Мысль о том, что он писал на персидском, явно не давала Y покоя. Но я никак не мог понять почему.
— На персидском!.. — повторял Y. — А теперь, дружище, самое время открыть тебе, какой же язык этот проклятый капитан окрестил персидским. Месяц назад мне неожиданно захотелось прочесть в оригинале одного персидского поэта — вряд ли ты его знаешь, — ведь, читая поэта, нет опасности основательно выучить язык. Я стал готовиться, тщательно просмотрел все старые записи и заключил, что вполне в состоянии осилить эту затею. Немалых трудов стоило мне достать наконец желанный текст. Помню, как мне вручили его аккуратно завернутым в веленевую бумагу. Дрожа от предвкушения первой встречи, я тотчас пришел домой, растопил печурку, закурил сигарету, установил лампу так, чтобы свет падал на драгоценную книгу, устроился поудобнее и развернул пакет... Вначале я решил, что произошла ошибка: знаки, которые я увидел, не имели ничего общего с тем, чему научил меня капитан! Не стану вдаваться в долгие подробности: никакой ошибки не было. Книга действительно была на персидском языке. У меня еще оставалась надежда, что капитан хоть и подзабыл персидские буквы, но все же научил меня этому языку, пусть даже с вымышленным алфавитом. Но и эта надежда была развеяна. Я все перевернул вверх дном: перерыл кучу персидских грамматик и хрестоматий, принялся искать и нашел-таки двух настоящих персов и в конце концов... — рассказ бедняги прервался рыданием, — в конце концов передо мной открылась страшная правда:
Y печально опустил голову и протянул мне измятый лист бумаги, на котором я прочел:
— Теперь все ясно, — проговорил Y, встряхнувшись. — Не думаю, чтобы этот проходимец хотел просто посмеяться надо мной. Скорее всего, то, чему он меня научил и что считал настоящим персидским, был, так сказать, его собственный персидский язык, какое-то наречие, искаженное и видоизмененное настолько, что оно не имело уже ничего общего с исходным языком. Добавлю к этому, что в знаниях самозванца не было и намека на твердость и основательность. Этот злополучный бродяга, будучи в нерешительности относительно тогдашних своих знаний и, быть может, наивно стремясь восстановить ранее утерянные, изобретал чудовищный язык по мере того, как преподавал его. И, как это часто бывает с такого рода импровизаторами, впоследствии он начисто забыл о своем изобретении и теперь лишь простодушно всему удивлялся. — Свое заключение Y произнес совершенно бесстрастно. Но тут же не сдержался и добавил: — Он начисто о нем забыл, не упускай это обстоятельство из виду! Ты хотел правду? Вот она! — выкрикнул Y, бурно изливая на меня свое негодование. — Самое печальное состоит в том, — сказал он дрогнувшим голосом, — что этот проклятый язык, который я даже не знаю, как и назвать, этот язык прекрасен, прекрасен, и я безумно люблю его!

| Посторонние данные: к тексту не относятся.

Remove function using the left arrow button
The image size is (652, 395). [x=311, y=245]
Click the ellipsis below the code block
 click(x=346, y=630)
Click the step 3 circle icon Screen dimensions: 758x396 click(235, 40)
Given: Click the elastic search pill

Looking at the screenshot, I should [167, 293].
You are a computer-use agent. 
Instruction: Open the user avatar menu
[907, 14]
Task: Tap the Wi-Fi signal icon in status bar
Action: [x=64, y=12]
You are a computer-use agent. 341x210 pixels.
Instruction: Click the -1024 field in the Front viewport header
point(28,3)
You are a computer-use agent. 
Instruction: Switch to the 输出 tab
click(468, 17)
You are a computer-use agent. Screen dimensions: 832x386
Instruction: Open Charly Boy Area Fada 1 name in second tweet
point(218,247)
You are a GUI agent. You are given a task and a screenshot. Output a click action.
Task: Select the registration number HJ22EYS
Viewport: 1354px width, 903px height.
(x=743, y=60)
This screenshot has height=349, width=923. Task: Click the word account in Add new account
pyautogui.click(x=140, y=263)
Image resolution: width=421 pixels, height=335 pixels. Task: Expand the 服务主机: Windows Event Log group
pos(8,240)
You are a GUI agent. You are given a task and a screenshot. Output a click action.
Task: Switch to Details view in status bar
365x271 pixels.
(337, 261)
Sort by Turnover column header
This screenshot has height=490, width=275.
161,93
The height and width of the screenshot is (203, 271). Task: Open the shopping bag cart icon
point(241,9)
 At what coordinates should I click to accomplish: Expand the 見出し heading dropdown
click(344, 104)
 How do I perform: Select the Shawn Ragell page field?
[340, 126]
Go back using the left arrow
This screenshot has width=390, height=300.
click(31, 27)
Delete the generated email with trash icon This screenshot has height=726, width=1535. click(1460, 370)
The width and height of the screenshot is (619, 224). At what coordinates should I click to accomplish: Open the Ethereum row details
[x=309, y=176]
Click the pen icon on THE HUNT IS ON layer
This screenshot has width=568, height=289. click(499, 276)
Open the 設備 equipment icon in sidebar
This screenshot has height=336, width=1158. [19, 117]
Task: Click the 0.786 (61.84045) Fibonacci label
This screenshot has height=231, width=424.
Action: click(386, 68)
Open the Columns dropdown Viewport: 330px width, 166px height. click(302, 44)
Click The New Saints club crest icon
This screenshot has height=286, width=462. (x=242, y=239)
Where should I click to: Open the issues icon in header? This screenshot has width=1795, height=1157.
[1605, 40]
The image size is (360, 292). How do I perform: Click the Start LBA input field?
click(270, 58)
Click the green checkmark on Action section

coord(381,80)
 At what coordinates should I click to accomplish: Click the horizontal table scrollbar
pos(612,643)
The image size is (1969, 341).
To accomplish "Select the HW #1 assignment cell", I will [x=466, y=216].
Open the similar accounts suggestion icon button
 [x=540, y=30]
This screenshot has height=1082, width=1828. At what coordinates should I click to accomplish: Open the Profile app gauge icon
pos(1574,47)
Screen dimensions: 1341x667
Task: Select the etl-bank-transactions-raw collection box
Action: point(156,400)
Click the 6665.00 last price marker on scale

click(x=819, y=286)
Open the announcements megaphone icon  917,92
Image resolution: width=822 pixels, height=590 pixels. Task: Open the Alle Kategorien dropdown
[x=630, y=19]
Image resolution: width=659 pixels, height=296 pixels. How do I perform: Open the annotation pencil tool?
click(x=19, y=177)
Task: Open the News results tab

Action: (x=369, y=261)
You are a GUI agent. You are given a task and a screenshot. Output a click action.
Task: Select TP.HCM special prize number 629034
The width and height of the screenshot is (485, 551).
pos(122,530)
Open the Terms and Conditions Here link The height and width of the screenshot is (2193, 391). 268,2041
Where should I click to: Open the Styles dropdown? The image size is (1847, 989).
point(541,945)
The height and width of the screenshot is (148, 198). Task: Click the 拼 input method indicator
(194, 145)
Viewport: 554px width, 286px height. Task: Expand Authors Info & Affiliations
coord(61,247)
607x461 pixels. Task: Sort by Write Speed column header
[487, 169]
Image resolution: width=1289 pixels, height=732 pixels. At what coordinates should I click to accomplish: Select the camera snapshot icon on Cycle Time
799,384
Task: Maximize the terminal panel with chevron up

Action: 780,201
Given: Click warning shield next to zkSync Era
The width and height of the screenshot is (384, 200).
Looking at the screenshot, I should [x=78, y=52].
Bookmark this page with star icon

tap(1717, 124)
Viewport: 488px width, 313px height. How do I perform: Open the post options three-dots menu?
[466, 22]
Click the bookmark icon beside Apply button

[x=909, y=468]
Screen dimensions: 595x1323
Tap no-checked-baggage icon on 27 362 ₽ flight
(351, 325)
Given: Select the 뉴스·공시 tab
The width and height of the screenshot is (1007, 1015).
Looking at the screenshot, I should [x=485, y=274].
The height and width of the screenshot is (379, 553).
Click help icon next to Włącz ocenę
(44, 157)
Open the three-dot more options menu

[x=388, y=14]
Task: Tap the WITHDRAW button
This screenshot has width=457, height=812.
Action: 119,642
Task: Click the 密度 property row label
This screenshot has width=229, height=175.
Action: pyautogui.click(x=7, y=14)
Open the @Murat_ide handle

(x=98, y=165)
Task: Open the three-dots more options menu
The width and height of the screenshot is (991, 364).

Окончательно убедившись, что Y немного успокоился, я счел уместным высказаться.
— Ну хорошо, — начал я. — История, конечно, скверная, столько усилий — и все впустую. Хотя, если разобраться, ничего страшного в этом нет.
— Вот-вот, все вы так думаете, — ответил Y с горечью. — Значит, ты так и не понял, в чем весь ужас, вся непоправимость положения? Неужели тебе не ясно, в чем все дело? А три моих стихотворения? Три стихотворения, — волнение его возросло, — в которые я вложил все лучшее, на что способен! Можно ли их вообще называть стихами? Коль скоро они написаны на несуществующем языке, получается, что они на никаком языке! Ответь мне, что станется с моими тремя стихотворениями?
Я вдруг понял, в чем дело, и мгновенно представил себе всю серьезность происшедшего. Теперь настал мой черед в растерянности опустить голову.
— Да, эстетическая проблема пренеобычайнейшая.
— Эстетическая проблема, говоришь? Эстетическая проблема... В таком случае... — Y яростно вскочил.